Photoksar, village mythique. Je n’aurais peut-être pas souhaité entreprendre ce voyage si je n’avais désiré ardemment voir Photoksar, seul endroit mythique du Ladakh que nous ne connaissions pas encore. Village paisible incrusté dans la pente entre deux cols avoisinant les 5000, c’est dire combien en hiver, on ne risque pas de l’atteindre. Ces deux cols sont le Singge la et le Sir Sir la. Nous avons franchi le premier la veille, en provenance de Lingshed. Précisons qu’il a fallu deux jours, d’abord aller de Lingshed au camp de base du Singge, puis le passage proprement dit du col. La première étape passait par le Kyupa la, monstre de raideur, avec son chemin en zigzags, laborieux chemin où nous avons été rattrapés et dépassés par nos chevaux, dur chemin de soif et… de faim car nous n’avions dans l’estomac que les pauvres rations de légumes verts de notre hôte amchi. Arrivés en haut du col en début d’après-midi, nous ne nous étions pas encore arrêtés pour manger. Un couple était assis au pied des monticules de drapeaux, francophone. Au cours de la conversation, il s’avéra qu’ils étaient Suisses, habitants d’Orvins (près de Bienne). Cela tombait bien : C. est de cette région et nous y connaissons des amis de ses parents, que ces trekkeurs connaissent aussi bien sûr. Les montagnes du Ladakh sont ainsi sillonnées de ces voyageurs de tous âges issus des Alpes, Suisses, Savoyards, Grenoblois… qui viennent là chercher simplement une autre vision de la montagne. Ce couple nous apporte un peu de fraîcheur… et de nourriture. Nous voilà fraternisant autour de deux sandwiches qui leur restent et d’une tablette de chocolat suisse. Le fendant, ce sera pour plus tard. Au loin, après la redescente dans la vallée, nous voyons ce qui nous reste à faire. Remonter, comme toujours… mais de fait, l’étape sera moins dure que prévu et l’arrivée au camp du Singge la se fera en douceur. Où nous retrouverons deux jeunes belges qui viennent, eux, d’un autre périple, où, nous disent-ils, ils ont risqué leur vie : le chemin de Dibling à Lingshed, devenu dangereux. Obligation de passer en hauteur sur un sentier à peine taillé dans la roche, avec nécessité de se tenir en équilibre au-dessus du vide. Leur guide – népalais – s’est effondré nerveusement après la traversée (quelle idée, aussi, de prendre un guide népalais pour voyager au Ladakh, quand on sait justement à quel point les voies peuvent se modifier d’une année sur l’autre).

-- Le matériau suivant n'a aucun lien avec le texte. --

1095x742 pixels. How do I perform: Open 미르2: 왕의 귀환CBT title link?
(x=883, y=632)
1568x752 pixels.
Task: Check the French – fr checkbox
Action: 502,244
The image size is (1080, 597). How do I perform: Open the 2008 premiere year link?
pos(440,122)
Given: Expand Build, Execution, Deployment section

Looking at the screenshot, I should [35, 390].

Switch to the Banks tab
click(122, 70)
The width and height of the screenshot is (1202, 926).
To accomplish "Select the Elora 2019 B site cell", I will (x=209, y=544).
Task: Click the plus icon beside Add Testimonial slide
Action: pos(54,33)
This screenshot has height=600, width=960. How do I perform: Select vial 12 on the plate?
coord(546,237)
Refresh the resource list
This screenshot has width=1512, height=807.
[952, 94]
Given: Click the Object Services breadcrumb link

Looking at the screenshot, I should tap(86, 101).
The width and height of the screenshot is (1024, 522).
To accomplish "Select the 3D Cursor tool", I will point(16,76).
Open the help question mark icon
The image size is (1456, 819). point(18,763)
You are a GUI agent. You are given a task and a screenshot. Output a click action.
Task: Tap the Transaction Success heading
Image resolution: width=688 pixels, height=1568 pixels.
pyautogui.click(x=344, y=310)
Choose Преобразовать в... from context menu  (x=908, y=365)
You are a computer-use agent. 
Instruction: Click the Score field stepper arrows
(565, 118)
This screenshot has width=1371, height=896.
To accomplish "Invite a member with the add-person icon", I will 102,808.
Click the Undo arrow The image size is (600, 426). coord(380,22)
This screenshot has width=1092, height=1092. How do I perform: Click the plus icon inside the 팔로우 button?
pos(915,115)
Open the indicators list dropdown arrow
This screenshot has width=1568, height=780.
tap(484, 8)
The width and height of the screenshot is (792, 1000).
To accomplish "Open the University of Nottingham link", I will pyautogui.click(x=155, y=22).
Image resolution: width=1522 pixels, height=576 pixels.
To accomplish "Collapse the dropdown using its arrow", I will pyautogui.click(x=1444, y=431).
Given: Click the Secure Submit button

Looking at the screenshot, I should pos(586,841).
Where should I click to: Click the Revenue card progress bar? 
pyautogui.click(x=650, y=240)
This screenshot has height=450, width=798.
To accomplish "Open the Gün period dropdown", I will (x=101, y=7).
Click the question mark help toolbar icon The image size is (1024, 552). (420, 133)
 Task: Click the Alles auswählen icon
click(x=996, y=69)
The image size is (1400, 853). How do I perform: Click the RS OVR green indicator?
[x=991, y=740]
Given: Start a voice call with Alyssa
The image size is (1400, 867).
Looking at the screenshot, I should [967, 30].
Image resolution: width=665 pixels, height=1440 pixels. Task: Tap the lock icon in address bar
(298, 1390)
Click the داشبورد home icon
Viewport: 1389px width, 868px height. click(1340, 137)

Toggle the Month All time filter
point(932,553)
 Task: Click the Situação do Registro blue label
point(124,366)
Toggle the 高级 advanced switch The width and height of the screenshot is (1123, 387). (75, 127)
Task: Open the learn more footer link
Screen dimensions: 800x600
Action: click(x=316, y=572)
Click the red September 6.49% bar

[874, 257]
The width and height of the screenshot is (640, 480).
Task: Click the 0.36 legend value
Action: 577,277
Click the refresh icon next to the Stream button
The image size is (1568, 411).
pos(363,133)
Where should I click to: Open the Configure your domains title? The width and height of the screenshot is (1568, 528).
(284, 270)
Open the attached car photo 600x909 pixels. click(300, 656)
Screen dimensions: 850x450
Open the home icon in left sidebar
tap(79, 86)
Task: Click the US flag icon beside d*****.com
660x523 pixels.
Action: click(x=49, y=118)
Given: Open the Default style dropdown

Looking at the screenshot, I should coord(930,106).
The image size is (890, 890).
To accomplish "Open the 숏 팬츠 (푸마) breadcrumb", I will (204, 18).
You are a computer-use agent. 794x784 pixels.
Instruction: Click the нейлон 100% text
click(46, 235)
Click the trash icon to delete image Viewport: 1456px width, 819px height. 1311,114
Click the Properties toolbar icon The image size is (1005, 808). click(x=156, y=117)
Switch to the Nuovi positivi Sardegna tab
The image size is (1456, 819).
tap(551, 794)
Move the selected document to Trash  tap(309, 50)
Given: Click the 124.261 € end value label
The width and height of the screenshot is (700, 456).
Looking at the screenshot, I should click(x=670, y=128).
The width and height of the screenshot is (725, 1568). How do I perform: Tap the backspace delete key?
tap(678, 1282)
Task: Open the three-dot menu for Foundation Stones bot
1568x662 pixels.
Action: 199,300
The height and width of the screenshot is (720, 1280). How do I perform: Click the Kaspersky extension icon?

Le passage du Singge la s’est fait tranquillement. A mi-pente, nous croisons un moine, qui, lui, revient de Photoksar, et rejoint son monastère de Lingshed. Au sommet, une bande d’Irlandais, criant et éructant, en voyage pour quelque cause écologique non identifiée. Le chemin vers Photoksar, doucement en pente (sauf une ombre de col vers la fin, le Bumikse la), est terriblement long et oblige à traverser des torrents qui, en fin de journée, sont tumultueux des eaux qu’ils reçoivent de la fonte des glaciers. Enfin Photoksar. Mais que nous ne toucherons jamais : il est de l’autre côté de la rivière, ponts emportés, il faudrait pouvoir aller passer à gué en quelque endroit sécurisé puis revenir sur l’autre rive. Nous n’en avons pas le courage et regardons ce beau village de loin, imaginant ce que ce serait de s’y perdre dans ses ruelles.

crédits photos : C.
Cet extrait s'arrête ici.